Limitations and Security Considerations

It's important to reiterate that the simple XOR cipher demonstrated here is not suitable for securing sensitive data in real-world applications. It's a foundational concept, not a robust cryptographic solution. Here's why:

• Weak Key: Using a single character (byte) as a key is extremely weak. A dedicated attacker could easily brute-force all 256 possible single-byte keys in a fraction of a second.
• Repetitive Key: If the key is shorter than the plaintext (as our single-character key is for any substantial file), it repeats. This makes the cipher highly susceptible to frequency analysis (similar to how historical substitution ciphers were broken). For example, if a common character like 'e' in English is XORed with the same key character repeatedly, its encrypted form will also repeat, revealing patterns.
• Known-Plaintext Attacks: If an attacker knows even a small portion of the original plaintext and its corresponding ciphertext, they can easily deduce the key or parts of it, compromising the entire encrypted message.
• No Integrity/Authentication: This cipher provides no way to tell if the encrypted data has been tampered with or if it truly originates from an authentic source.

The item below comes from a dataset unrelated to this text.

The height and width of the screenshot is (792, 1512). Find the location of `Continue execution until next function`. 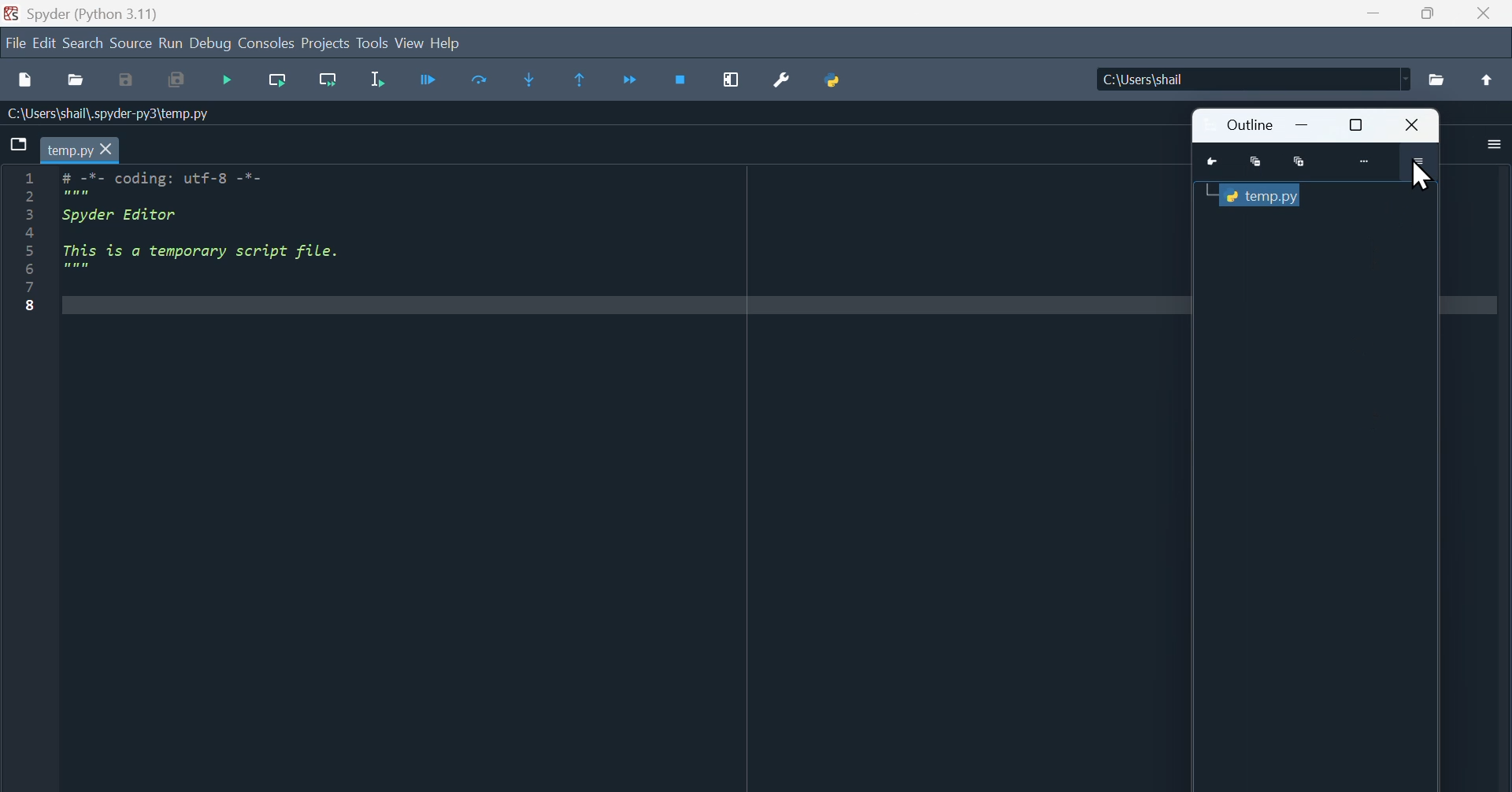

For genuine security, you would need to use:

• Stronger Algorithms: Like AES (Advanced Encryption Standard) for symmetric encryption or RSA for asymmetric encryption. These algorithms employ complex mathematical operations and much longer, non-repeating keys.
• Longer, Random Keys: Keys should be sufficiently long and truly random, generated by cryptographically secure random number generators.
• Proper Key Management: Securely generating, storing, distributing, and revoking keys is a complex and critical part of any secure cryptographic system.
• Initialization Vectors (IVs) and Modes of Operation: To prevent identical plaintext blocks from encrypting to identical ciphertext blocks, enhancing security.

Conclusion

Congratulations! You've successfully implemented a basic file encryption and decryption program in C using the XOR cipher. This exercise provides a valuable insight into how cryptographic operations work at a fundamental level, involving file I/O and simple bitwise logic.

While this method is rudimentary for practical security, it lays the groundwork for understanding the principles of confidentiality and data transformation. As you continue your journey in C programming and cybersecurity, remember that building truly secure systems requires a deeper dive into established cryptographic libraries and best practices. The goal here was to demystify the basic mechanics, not to provide a production-ready solution.

Keep experimenting, keep learning, and always be mindful of the security implications of your code!